▸ **MATERIAL PROVIDED**
• • • •
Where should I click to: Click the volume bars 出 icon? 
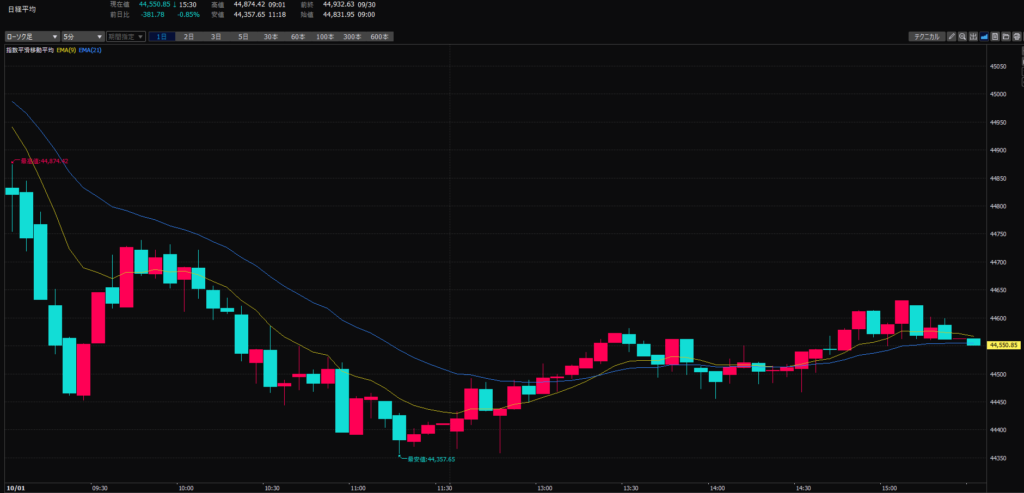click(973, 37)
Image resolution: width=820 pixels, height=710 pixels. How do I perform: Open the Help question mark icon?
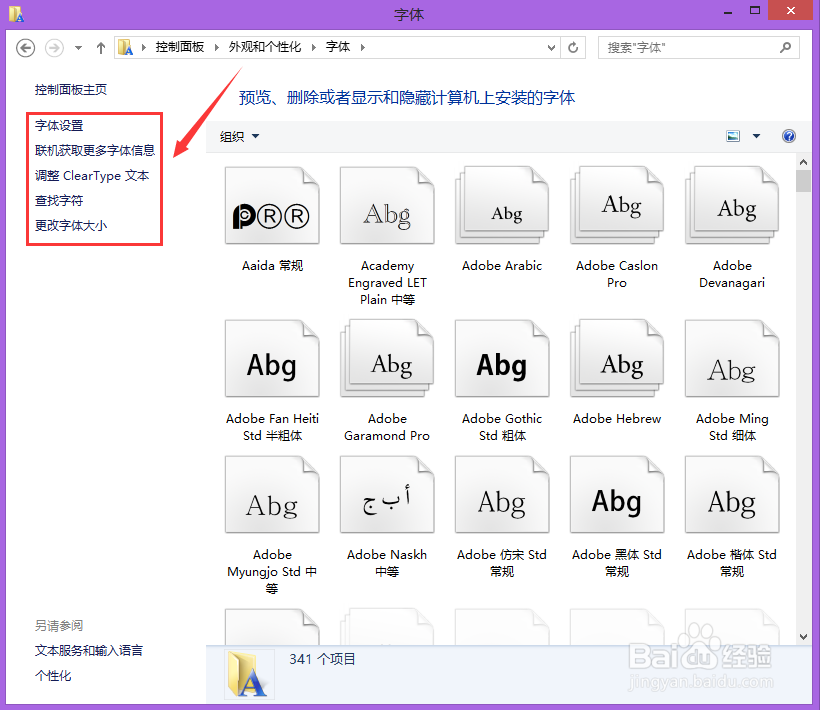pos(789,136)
• • • •
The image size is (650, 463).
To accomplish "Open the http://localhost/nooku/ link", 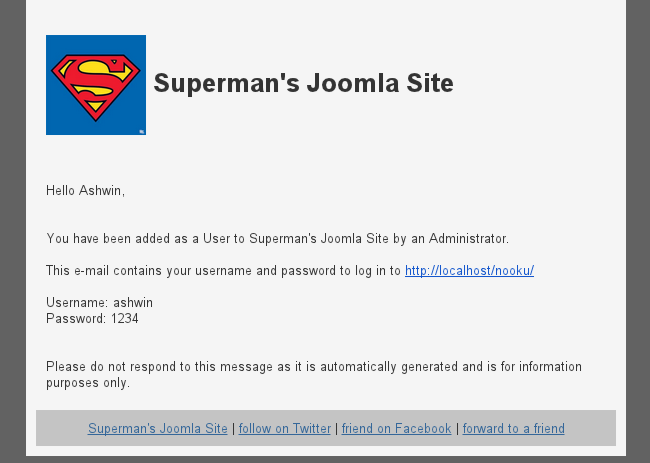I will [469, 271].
• • • •
▸ **EXERCISE BRIEF**
Output the data from the line containing "Where should I" through the line containing "pos(789,136)", and copy each line without changes. Omit the pictures.

▸ **SOLUTION**
Where should I click to: Click the volume bars 出 icon? 
click(973, 37)
Image resolution: width=820 pixels, height=710 pixels. How do I perform: Open the Help question mark icon?
pos(789,136)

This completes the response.